_EXERCISE INSTRUCTIONS_. All pictures are to be skipped; retype only the lines from the top of the entries through the line with "You are a computer-use", both included.

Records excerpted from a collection
* * * * * * * * *
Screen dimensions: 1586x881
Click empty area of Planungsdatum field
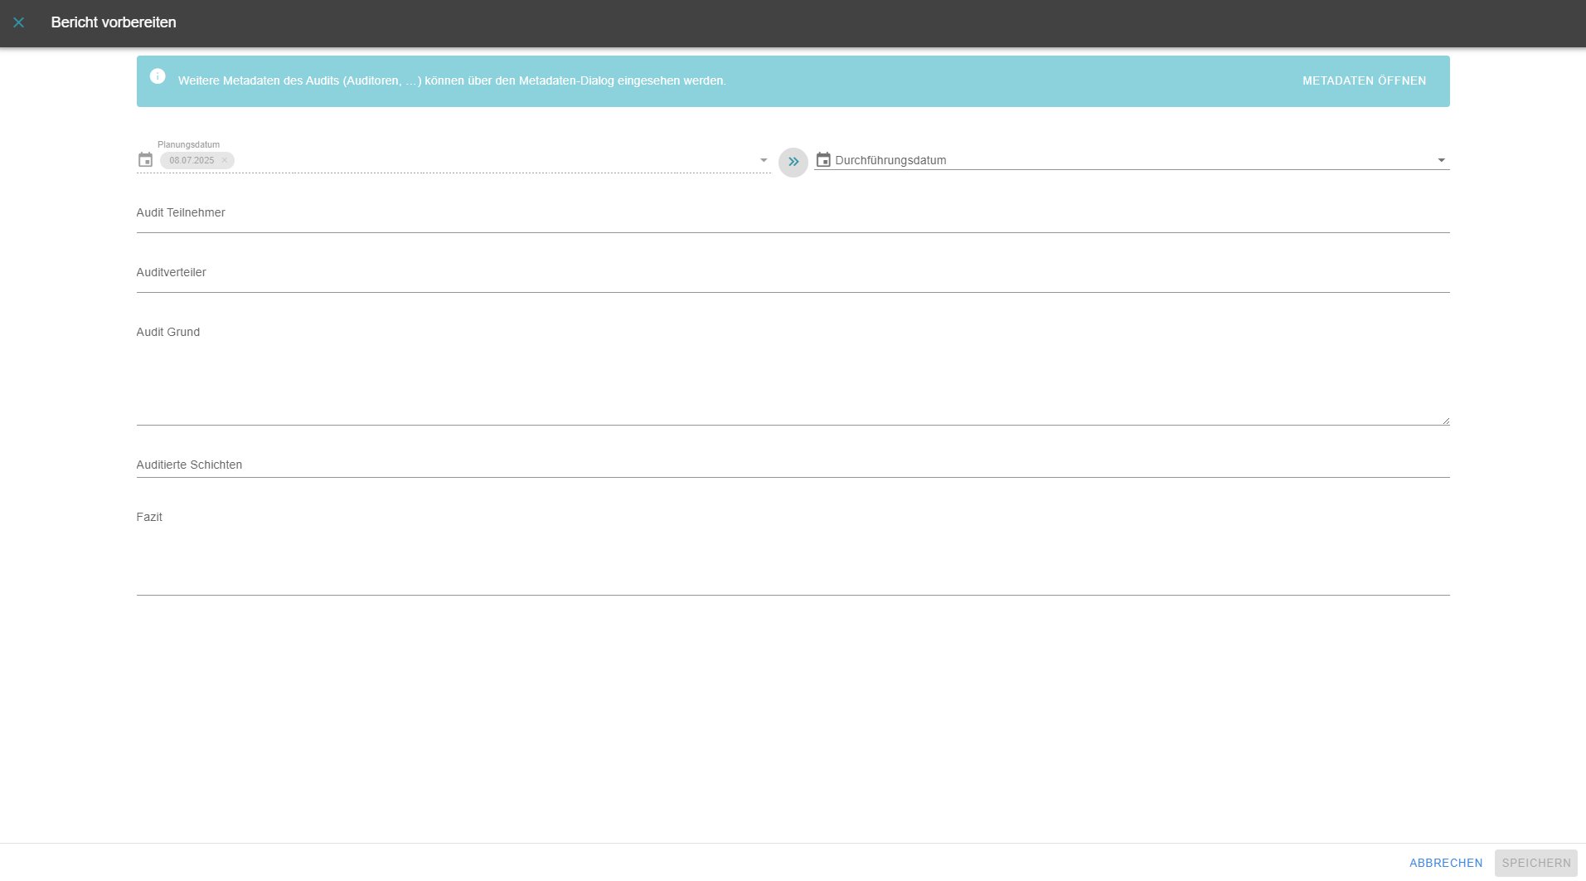[x=497, y=160]
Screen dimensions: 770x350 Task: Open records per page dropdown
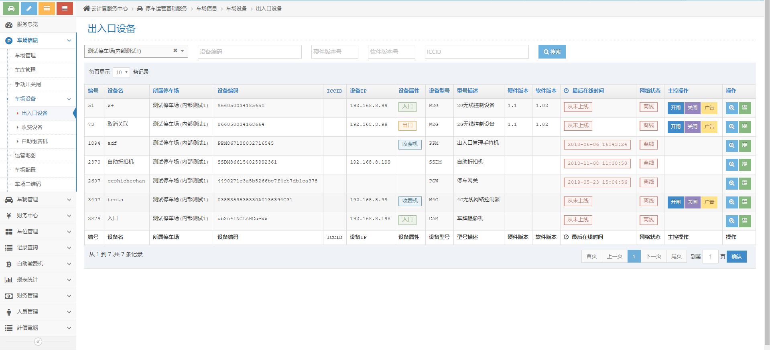coord(121,72)
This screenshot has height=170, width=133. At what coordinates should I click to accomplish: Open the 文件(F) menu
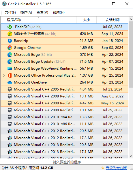[10, 12]
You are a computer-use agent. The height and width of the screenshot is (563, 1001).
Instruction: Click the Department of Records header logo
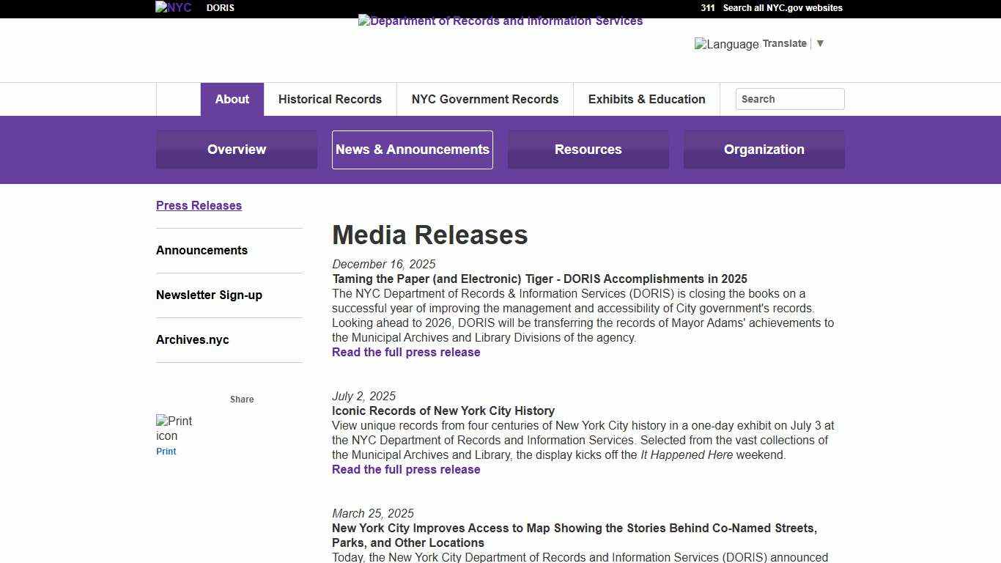501,21
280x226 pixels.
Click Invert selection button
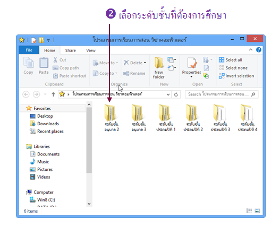click(236, 76)
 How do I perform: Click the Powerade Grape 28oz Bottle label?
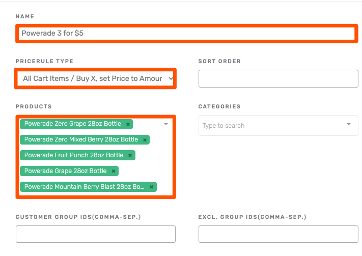tap(65, 171)
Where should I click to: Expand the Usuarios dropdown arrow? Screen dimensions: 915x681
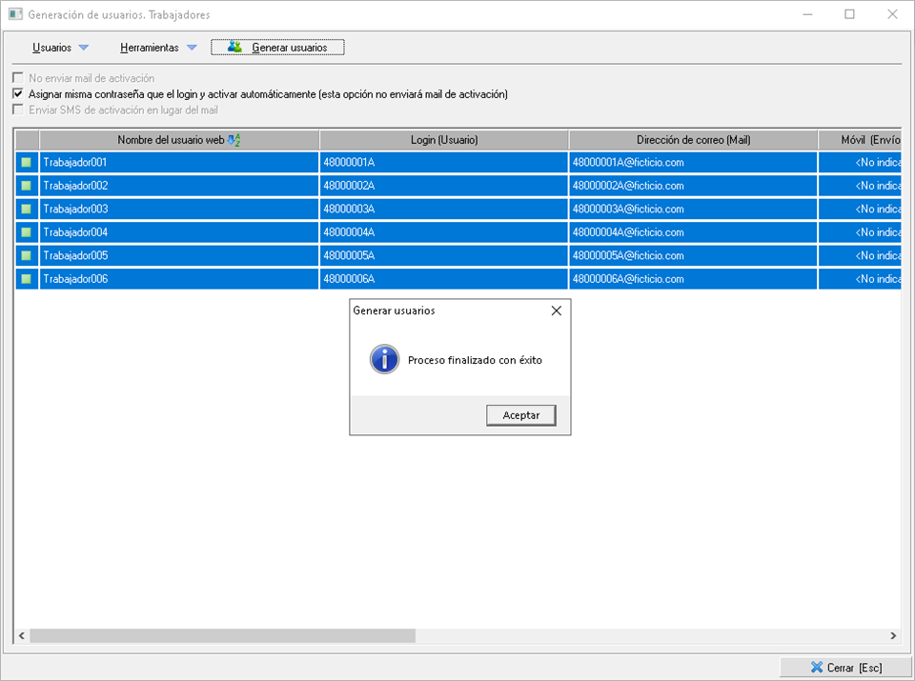[x=83, y=48]
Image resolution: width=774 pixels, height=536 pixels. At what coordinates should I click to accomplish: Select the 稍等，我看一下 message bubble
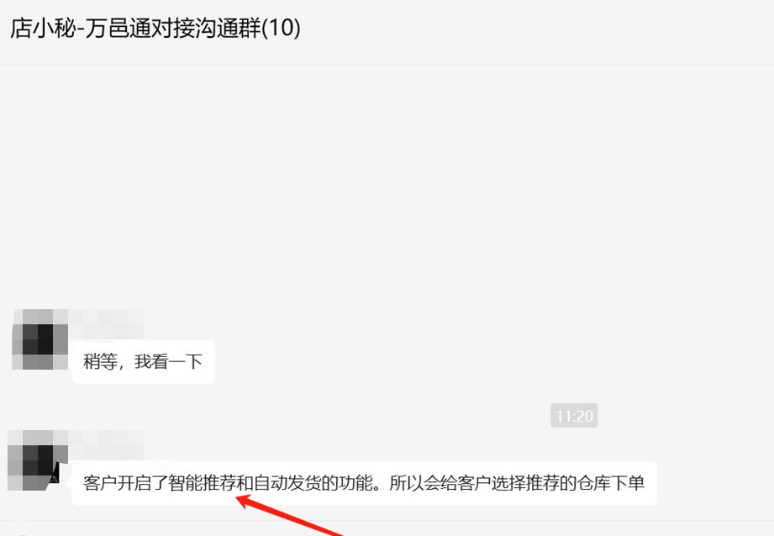click(x=143, y=362)
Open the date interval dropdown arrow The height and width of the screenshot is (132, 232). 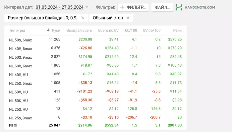pyautogui.click(x=87, y=7)
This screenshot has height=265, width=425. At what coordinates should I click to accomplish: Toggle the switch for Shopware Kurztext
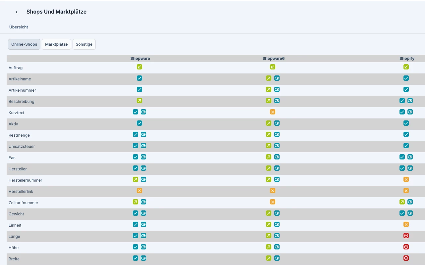[x=143, y=112]
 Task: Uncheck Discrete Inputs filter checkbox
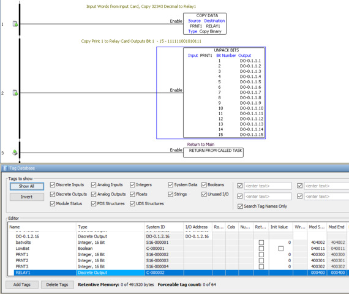coord(53,184)

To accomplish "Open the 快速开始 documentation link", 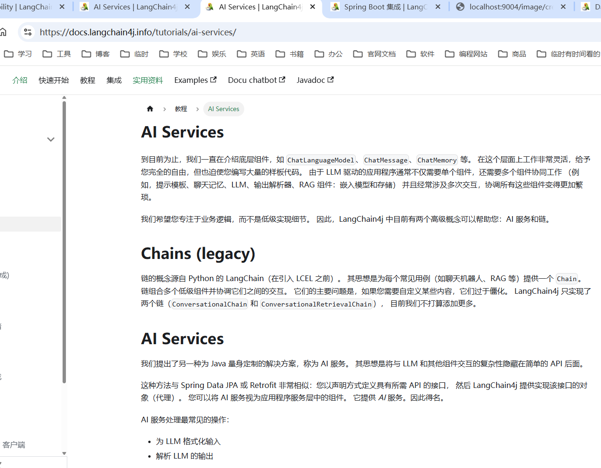I will point(53,80).
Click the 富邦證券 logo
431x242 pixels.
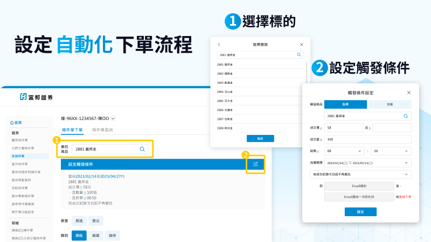[37, 97]
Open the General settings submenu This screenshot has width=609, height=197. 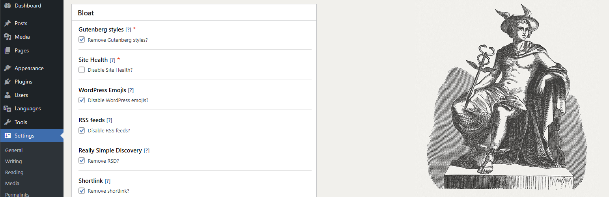[x=14, y=150]
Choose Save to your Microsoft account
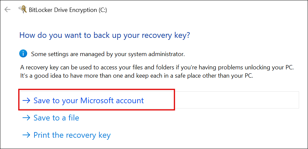The width and height of the screenshot is (308, 149). click(88, 101)
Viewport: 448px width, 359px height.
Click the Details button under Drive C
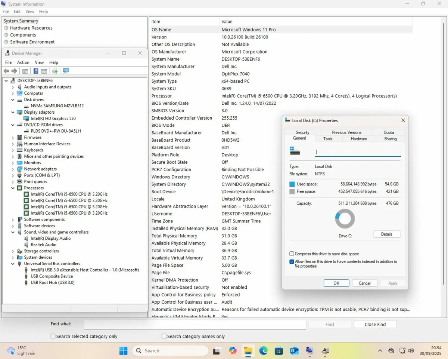tap(386, 234)
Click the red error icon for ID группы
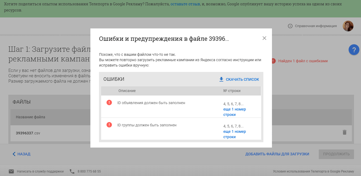Image resolution: width=361 pixels, height=176 pixels. tap(109, 124)
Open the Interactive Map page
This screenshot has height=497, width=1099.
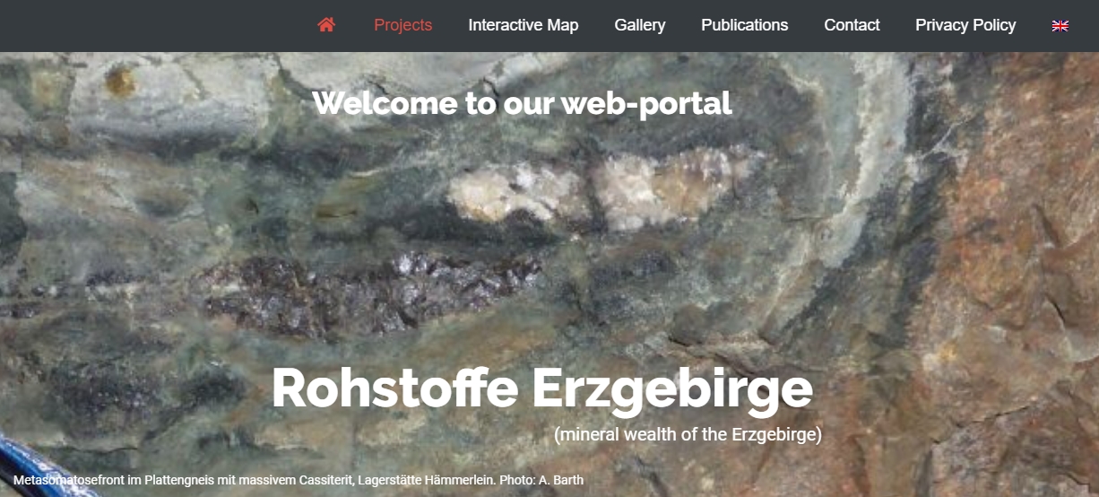524,25
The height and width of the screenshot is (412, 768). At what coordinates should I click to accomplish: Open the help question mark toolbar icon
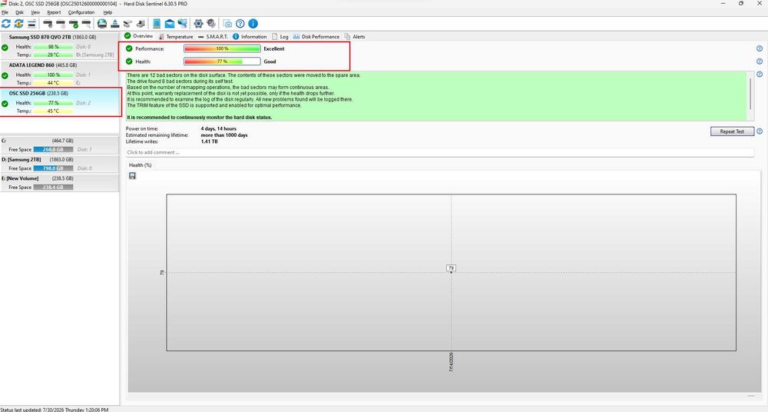240,24
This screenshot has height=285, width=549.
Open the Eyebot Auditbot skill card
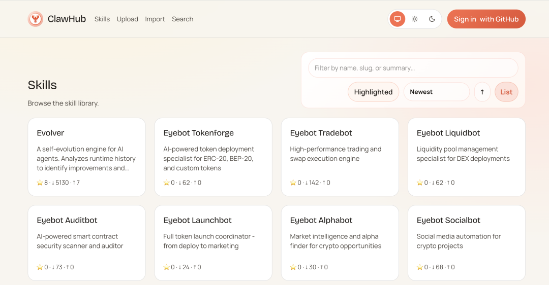86,242
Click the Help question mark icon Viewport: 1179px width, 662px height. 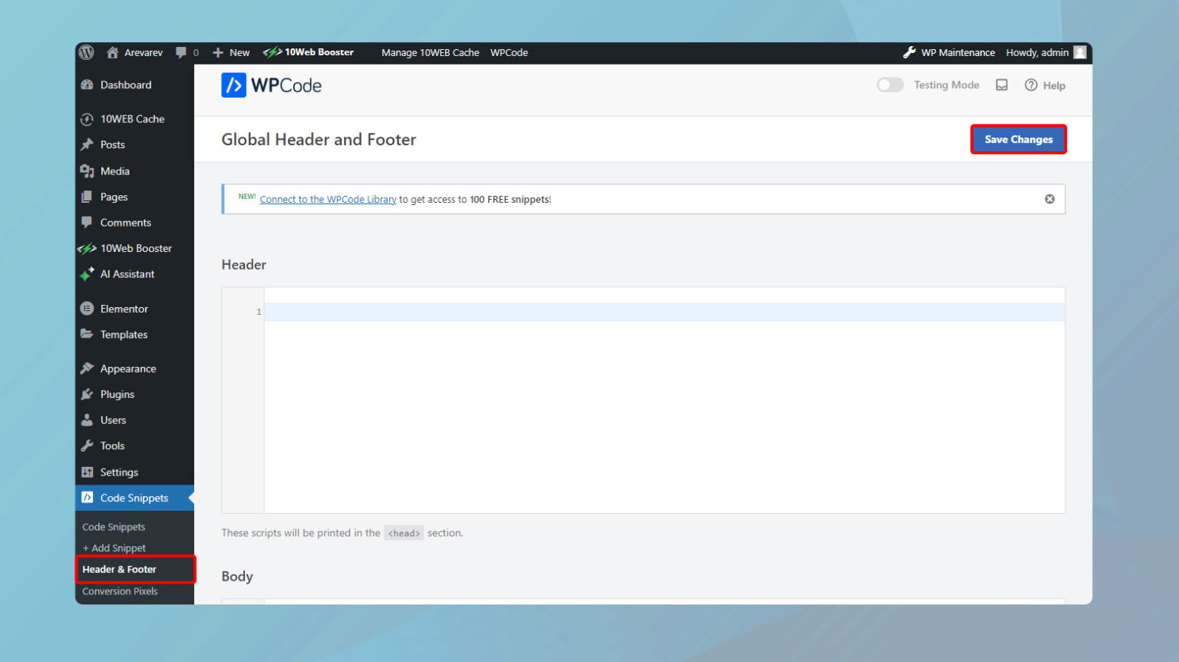click(x=1031, y=85)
* * * * * * * * *
_ANSWER_.
Screen dimensions: 1586x881
Click empty area of Planungsdatum field
[x=497, y=160]
Screen dimensions: 770x350 Task: Open records per page dropdown
coord(121,72)
This screenshot has height=170, width=133. At what coordinates should I click to accomplish: Open the 文件(F) menu
[10, 12]
You are a computer-use agent. The height and width of the screenshot is (563, 1001).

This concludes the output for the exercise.